+++ Records for this task +++

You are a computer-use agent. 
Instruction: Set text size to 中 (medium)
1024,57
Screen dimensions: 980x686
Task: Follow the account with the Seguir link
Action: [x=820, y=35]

+++

**Problem to work on:** Copy every item above line for line, with no changes.

**Task response:**
You are a computer-use agent. 
Instruction: Set text size to 中 (medium)
1024,57
Screen dimensions: 980x686
Task: Follow the account with the Seguir link
Action: [x=820, y=35]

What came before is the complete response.